The greatest losses, however, were not man's constructions. The storm damaged or destroyed 1,000 trees at Kew Gardens, the Royal Botanic Gardens known primarily for a collection of 38,000 different species of living plants and located on the River Thames southwest of London. More than 15,000 trees were lost at nearby Wakehurst Place. Many of England's great and ancient trees, some of which had stood 300 or 400 years, were destroyed in minutes. The storm snapped thick branches and felled trees.

Trees that withstand storms rarely escape unscathed. They are too severely shaken. Not just the branches are tried, but also every leaf held by its slender stalk is twisted in the fierce wind. Some trees stand boldly on hillsides, constantly exposed to the winds. Although bent and deformed by years of struggle, they continue to stand stubbornly against the winds and against the odds.

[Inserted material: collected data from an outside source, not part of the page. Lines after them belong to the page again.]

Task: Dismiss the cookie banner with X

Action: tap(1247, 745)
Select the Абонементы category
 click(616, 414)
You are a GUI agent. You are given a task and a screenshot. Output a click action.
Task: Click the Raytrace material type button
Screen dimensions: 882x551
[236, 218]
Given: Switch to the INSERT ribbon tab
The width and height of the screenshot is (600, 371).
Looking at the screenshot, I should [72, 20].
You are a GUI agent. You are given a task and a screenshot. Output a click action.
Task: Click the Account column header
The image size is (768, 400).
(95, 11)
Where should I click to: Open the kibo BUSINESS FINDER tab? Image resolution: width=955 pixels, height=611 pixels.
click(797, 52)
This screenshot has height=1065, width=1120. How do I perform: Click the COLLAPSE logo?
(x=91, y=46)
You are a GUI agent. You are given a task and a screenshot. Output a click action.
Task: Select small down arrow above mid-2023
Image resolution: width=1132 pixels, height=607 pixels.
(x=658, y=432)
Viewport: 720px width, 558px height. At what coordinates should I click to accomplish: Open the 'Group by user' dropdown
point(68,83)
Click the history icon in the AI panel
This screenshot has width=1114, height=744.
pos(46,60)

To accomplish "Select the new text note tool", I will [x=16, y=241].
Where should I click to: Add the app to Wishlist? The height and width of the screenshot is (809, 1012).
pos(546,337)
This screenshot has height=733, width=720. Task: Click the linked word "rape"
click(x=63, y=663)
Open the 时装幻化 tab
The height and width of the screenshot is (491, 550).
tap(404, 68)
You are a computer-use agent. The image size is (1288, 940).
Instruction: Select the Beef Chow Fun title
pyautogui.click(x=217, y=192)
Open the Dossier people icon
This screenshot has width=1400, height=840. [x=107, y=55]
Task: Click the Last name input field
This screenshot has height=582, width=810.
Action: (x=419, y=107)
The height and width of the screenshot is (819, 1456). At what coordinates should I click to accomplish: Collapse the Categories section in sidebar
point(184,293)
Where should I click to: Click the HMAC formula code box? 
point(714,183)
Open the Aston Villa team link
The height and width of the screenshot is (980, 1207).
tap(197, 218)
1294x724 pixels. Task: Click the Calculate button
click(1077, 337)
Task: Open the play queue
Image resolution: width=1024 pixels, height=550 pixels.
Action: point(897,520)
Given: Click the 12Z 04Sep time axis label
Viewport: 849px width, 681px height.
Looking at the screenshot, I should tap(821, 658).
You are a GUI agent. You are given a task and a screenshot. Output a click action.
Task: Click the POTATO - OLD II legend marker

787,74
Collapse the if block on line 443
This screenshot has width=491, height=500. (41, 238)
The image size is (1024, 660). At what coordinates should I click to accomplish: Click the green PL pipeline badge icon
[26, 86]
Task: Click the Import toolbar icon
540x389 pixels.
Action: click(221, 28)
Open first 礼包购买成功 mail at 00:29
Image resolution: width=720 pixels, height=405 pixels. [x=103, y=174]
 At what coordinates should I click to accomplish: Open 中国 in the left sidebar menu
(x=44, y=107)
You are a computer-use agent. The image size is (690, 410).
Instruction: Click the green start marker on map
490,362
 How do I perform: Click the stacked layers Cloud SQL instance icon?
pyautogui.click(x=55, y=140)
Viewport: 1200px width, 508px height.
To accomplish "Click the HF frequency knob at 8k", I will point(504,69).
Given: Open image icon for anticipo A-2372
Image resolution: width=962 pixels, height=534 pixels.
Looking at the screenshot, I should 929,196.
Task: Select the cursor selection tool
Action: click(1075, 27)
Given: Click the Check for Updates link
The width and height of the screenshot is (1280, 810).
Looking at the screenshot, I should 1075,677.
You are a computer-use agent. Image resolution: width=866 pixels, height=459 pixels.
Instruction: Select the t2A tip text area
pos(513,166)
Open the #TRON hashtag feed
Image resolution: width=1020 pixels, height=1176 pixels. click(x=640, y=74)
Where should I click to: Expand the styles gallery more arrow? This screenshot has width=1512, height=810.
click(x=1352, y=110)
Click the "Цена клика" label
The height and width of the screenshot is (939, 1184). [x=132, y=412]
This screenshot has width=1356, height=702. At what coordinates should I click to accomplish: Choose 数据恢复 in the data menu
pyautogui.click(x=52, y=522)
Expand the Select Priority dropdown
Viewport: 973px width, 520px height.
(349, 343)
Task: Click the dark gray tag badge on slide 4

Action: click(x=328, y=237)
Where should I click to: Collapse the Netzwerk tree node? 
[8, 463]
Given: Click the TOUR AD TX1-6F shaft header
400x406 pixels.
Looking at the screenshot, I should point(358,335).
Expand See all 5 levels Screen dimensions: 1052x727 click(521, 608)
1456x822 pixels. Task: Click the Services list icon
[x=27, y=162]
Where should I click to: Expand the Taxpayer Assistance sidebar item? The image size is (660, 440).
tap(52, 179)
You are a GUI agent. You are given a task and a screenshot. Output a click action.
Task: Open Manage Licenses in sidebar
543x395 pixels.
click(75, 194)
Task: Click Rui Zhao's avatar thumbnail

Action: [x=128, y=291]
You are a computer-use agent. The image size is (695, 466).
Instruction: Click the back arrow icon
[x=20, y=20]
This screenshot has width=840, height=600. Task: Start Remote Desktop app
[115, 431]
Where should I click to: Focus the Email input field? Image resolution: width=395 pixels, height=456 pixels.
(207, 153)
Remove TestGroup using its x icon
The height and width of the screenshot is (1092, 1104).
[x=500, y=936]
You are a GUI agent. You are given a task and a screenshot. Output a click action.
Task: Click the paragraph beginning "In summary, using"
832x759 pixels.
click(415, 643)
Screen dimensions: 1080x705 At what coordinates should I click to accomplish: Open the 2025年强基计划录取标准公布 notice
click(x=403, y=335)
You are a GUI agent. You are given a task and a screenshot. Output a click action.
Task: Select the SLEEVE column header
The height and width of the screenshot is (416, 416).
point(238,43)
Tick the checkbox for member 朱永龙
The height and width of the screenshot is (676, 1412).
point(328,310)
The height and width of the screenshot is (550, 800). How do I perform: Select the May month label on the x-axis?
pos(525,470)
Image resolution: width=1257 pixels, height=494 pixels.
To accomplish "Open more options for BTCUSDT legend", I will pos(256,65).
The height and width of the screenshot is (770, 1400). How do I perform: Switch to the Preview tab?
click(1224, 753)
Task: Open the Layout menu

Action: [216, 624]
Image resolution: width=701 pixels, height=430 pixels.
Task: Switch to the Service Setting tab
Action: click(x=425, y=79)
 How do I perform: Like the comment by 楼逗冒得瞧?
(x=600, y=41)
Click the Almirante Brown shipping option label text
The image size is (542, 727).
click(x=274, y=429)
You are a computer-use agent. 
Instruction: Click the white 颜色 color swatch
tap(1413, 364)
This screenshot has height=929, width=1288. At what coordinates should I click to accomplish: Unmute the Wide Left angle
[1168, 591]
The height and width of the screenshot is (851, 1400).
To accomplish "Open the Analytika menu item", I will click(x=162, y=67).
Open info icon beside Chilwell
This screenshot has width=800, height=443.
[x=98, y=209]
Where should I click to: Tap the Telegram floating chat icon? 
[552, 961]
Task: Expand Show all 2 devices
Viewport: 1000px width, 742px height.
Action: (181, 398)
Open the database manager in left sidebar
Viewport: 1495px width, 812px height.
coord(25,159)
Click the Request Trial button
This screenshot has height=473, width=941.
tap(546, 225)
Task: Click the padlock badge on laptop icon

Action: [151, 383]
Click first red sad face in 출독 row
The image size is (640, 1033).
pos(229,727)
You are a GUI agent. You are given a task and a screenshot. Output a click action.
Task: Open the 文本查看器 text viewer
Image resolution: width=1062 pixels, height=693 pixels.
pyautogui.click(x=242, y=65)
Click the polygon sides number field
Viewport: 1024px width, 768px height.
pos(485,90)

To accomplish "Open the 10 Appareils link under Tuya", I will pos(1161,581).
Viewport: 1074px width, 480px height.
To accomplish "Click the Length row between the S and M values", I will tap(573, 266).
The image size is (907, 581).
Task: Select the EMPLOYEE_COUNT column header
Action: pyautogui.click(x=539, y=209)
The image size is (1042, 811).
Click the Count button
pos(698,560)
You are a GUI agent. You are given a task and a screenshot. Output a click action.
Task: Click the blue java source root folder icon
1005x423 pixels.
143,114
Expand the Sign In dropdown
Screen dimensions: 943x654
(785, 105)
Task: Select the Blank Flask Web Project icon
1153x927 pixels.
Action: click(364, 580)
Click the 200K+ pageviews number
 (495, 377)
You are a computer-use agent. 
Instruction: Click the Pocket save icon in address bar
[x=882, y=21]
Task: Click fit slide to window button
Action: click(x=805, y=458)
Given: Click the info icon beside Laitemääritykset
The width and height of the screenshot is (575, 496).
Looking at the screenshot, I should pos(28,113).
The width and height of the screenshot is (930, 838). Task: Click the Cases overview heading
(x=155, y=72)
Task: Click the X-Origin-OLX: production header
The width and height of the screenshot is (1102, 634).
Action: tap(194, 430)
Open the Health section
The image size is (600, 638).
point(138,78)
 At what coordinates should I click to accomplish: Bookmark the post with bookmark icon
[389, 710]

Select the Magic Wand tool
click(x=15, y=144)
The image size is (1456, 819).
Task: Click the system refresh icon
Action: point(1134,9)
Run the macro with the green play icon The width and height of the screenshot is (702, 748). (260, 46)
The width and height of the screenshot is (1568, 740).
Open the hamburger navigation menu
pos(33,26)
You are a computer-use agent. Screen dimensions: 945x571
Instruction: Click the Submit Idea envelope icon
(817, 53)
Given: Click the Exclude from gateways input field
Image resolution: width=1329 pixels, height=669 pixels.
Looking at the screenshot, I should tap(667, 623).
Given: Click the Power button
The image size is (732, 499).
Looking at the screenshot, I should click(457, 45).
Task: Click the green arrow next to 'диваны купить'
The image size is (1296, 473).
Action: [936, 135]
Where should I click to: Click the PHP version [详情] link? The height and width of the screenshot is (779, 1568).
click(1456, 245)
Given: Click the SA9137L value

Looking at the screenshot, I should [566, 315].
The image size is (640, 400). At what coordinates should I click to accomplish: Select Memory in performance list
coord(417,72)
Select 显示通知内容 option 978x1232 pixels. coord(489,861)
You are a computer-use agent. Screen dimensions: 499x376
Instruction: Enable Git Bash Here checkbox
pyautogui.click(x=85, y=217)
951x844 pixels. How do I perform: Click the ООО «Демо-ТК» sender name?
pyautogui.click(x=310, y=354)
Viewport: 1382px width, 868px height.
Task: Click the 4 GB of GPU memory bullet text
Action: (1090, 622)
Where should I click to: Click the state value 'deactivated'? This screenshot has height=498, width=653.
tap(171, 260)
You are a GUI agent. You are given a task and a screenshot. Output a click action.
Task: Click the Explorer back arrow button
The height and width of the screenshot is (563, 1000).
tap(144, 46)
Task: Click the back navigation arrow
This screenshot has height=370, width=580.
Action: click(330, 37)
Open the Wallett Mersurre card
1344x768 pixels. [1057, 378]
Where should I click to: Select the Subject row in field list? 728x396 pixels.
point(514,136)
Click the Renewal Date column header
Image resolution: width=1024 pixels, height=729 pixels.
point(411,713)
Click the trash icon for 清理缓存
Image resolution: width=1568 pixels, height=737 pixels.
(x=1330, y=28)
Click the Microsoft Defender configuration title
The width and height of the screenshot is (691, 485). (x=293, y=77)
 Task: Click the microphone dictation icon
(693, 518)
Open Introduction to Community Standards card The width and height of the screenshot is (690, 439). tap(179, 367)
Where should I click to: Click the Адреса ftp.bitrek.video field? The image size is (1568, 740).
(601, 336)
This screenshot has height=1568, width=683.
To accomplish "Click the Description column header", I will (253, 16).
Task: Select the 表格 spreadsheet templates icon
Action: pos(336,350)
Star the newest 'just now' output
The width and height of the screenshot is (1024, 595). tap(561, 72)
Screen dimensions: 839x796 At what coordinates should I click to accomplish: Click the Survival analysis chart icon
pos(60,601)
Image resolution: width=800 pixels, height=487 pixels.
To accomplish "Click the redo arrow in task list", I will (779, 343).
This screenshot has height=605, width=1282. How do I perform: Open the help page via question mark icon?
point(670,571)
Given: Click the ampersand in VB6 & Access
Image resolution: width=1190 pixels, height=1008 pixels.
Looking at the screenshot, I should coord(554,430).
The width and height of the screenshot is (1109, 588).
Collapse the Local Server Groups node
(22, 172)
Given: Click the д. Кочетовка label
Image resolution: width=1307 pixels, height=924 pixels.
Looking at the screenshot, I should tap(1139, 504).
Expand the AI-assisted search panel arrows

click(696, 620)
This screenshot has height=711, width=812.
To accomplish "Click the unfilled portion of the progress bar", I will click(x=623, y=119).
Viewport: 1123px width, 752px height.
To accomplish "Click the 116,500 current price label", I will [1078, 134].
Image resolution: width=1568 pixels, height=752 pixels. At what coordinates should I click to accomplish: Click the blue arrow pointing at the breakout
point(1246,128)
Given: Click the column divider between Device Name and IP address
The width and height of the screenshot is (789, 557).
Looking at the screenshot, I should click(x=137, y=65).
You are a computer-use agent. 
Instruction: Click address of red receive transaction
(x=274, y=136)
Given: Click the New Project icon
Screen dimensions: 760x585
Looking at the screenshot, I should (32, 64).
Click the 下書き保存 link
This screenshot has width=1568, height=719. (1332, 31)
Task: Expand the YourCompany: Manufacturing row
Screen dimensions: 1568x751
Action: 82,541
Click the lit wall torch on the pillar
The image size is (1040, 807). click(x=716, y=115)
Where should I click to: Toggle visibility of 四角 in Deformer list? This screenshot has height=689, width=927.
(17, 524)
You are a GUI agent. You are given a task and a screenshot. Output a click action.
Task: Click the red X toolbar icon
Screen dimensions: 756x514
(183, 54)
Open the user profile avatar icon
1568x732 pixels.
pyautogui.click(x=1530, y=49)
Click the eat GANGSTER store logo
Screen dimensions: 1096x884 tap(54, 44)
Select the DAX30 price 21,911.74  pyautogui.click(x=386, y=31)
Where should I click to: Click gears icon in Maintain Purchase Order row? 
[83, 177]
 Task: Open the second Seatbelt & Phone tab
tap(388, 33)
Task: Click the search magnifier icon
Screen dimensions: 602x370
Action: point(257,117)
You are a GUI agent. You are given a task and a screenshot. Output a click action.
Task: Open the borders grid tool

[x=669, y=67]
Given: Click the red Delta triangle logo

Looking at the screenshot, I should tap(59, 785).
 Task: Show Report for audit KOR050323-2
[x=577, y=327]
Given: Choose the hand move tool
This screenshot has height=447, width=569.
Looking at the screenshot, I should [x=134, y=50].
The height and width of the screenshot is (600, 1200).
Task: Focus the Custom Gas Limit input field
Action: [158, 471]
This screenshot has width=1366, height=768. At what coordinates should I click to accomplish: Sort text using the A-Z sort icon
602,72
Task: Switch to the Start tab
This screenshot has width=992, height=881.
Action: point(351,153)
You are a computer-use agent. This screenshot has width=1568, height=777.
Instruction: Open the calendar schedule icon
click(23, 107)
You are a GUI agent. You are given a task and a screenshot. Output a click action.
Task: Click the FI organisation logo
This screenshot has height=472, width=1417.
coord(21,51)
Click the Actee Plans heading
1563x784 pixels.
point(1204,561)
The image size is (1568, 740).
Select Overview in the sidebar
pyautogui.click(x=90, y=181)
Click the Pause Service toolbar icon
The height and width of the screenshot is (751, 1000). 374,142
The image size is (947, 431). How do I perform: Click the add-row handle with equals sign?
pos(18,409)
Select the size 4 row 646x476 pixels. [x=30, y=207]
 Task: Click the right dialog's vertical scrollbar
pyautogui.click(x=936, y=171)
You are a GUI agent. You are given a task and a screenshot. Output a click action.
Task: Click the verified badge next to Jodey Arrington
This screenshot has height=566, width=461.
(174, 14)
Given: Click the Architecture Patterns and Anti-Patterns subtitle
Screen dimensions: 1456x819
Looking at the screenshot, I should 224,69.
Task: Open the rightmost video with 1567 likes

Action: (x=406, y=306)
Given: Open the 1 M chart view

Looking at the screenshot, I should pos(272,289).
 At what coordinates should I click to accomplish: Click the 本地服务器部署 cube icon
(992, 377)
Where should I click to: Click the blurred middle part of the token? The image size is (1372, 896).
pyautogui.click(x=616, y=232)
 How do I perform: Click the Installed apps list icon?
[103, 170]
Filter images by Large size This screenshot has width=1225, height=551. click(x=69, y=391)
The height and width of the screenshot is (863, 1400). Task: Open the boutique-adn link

Scripture tells us that those who transgress the covenants of the Lord "have sown the wind, and they shall reap the whirlwind." (Hoseah 8:7.) Rejection of God-like principles causes us to reap the whirlwind, as is evident in riots, warfare, criminality, drug abuse, drunkenness, immorality, broken homes, lawlessness and rebellion, to name a few of today's ills.

Even the faithful will be tried by the wind. We are told that "in the last days perilous times shall come" (2 Timothy 3:1), days "when the devil shall send forth his mighty winds, yea, his shafts in the whirlwind" (Helaman 5:12). Like the trees, unless we are firmly and deeply rooted we are at risk of disaster when comes the day of storm. Maybe not today or tomorrow, but storms will blow. Not necessarily the tallest, or oldest, or most majestic will survive, but those who know that only "the Lord is a refuge from the storm" (Isaiah 25:4) and have firmly rooted themselves in the gospel. As with the root systems that anchor and give stability to trees, the growth and protection given us lie largely unseen.

We might lose a few leaves, as it were, or we might be bent by the effort in standing firm, but we will be stronger and better able to stand the storm of the devil's shafts in the whirlwind.

Our safety in the storm lies in heeding the still small voice in the whirlwind that swirls around us. An example of such heeding is found in the experience of President Wilford Woodruff who, while traveling in New England on assignment by Brigham Young, drove his carriage into the yard of a home. Orson Hyde drove a wagon by the side of his carriage. President Woodruff went to bed in the carriage, where also slept his wife and children. The Spirit spoke to him twice, first telling him to move the carriage and then to move his animals from under an oak tree. He did so.

"In thirty minutes a whirlwind came up and broke that oak tree off within two feet from the ground," President Woodruff recounted later. "It swept over three or four fences and fell square in that dooryard, near Brother Orson Hyde's wagon, and right where mine had stood. What would have been the consequences if I had not listened to that Spirit? Why, myself and wife and children doubtless would have been killed. That was the still, small voice to me — no earthquake, no thunder, no lightning — but the still, small voice of the Spirit of God. It saved my life. It was the spirit of revelation to me." (Millennial Star 53:642-43.)

We can all afford to develop a sensitivity to the promptings of the Spirit in all things pertaining to our physical as well as our spiritual well-being.